Summary: PrivateDevices=true breaks services on s390x
Product: [Fedora] Fedora Reporter: Dan Horák <dan>
Component: systemdAssignee: systemd-maint
Status: CLOSED DUPLICATE QA Contact: Fedora Extras Quality Assurance <extras-qa>
Severity: unspecified Docs Contact:
Priority: unspecified    
Version: 31CC: hannsj_uhl, kevin, lnykryn, msekleta, ssahani, s, systemd-maint, zbyszek
Target Milestone: ---   
Target Release: ---   
Hardware: s390x   
OS: Unspecified   
Whiteboard:
Fixed In Version: Doc Type: If docs needed, set a value
Doc Text:
Story Points: ---
Clone Of: Environment:
Last Closed: 2019-11-06 10:55:35 UTC Type: Bug
Regression: --- Mount Type: ---
Documentation: --- CRM:
Verified Versions: Category: ---
oVirt Team: --- RHEL 7.3 requirements from Atomic Host:
Cloudforms Team: --- Target Upstream Version:
Embargoed:
Bug Depends On:    
Bug Blocks: 467765    

Description Dan Horák 2019-11-06 10:37:33 UTC 
Description of problem:
When PrivateDevices=true is used in a service like postfix, then it makes the service to fail on starting. It happens even when SELinux is in permissive mode. 

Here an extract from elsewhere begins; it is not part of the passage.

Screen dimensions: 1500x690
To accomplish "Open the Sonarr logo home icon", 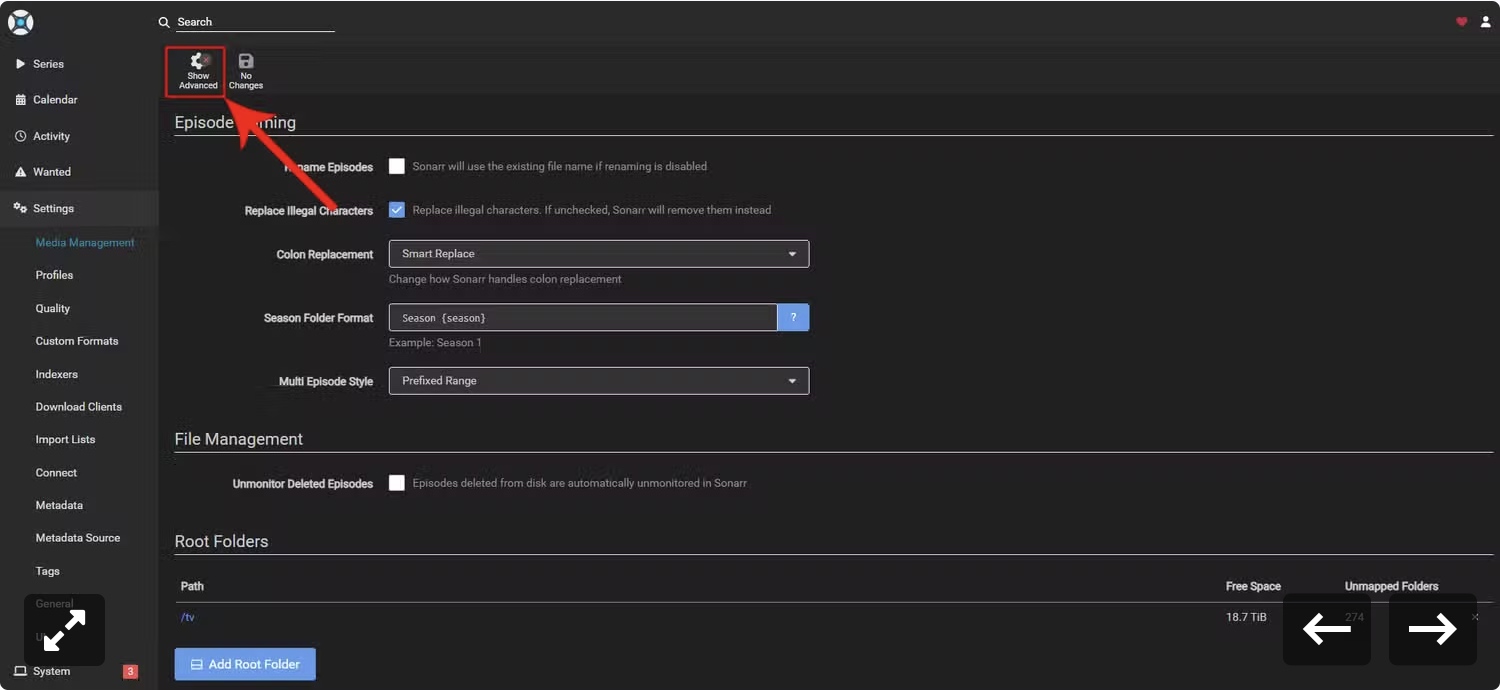I will [21, 21].
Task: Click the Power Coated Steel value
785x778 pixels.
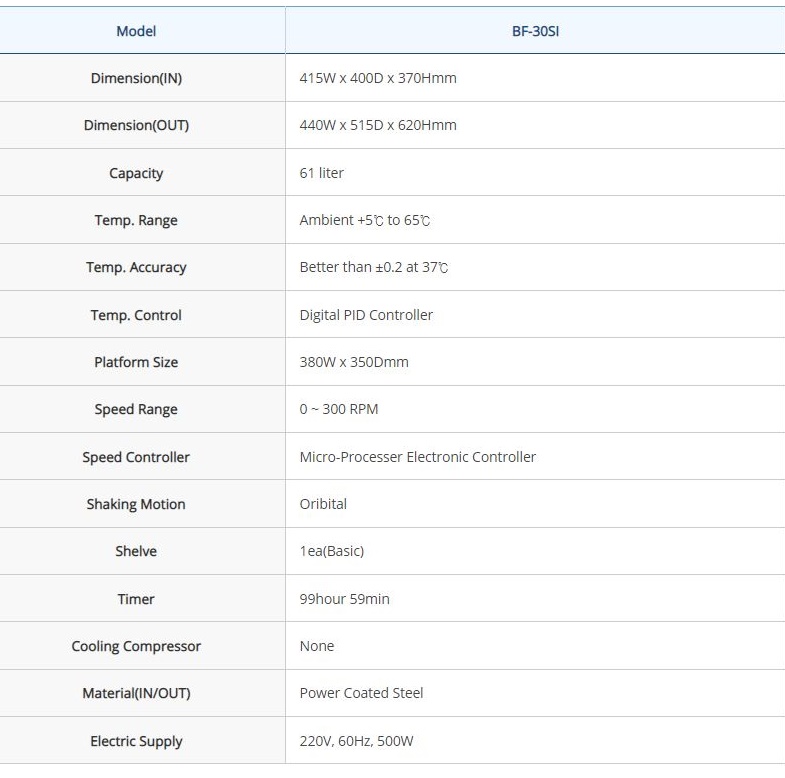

Version-Release number of selected component (if applicable):
systemd-243-4.gitef67743.fc31.s390x
postfix-3.4.7-1.fc31.s390x


How reproducible:
100%

Steps to Reproduce:
1. install F-31
2. install postfix
3. systemctl start postfix

Actual results:
Nov 06 03:54:53 devel7.s390.bos.redhat.com systemd[1]: Starting Postfix Mail Transport Agent...
Nov 06 03:54:53 devel7.s390.bos.redhat.com postfix[12641]: /usr/libexec/postfix/postfix-script: line 127: /dev/null: Operation not permitted
Nov 06 03:54:53 devel7.s390.bos.redhat.com postfix/postfix-script[12648]: fatal: the Postfix mail system is already running
Nov 06 03:54:54 devel7.s390.bos.redhat.com systemd[1]: postfix.service: Control process exited, code=exited, status=1/FAILURE
Nov 06 03:54:54 devel7.s390.bos.redhat.com systemd[1]: postfix.service: Failed with result 'exit-code'.
Nov 06 03:54:54 devel7.s390.bos.redhat.com systemd[1]: Failed to start Postfix Mail Transport Agent.


Expected results:
postfix started


Additional info:
This is very similar to bug 1746413 when dbus-broker couldn't be started with SELinux in enforcing mode.
Comment 1 Zbigniew Jędrzejewski-Szmek 2019-11-06 10:55:35 UTC 

*** This bug has been marked as a duplicate of bug 1769148 ***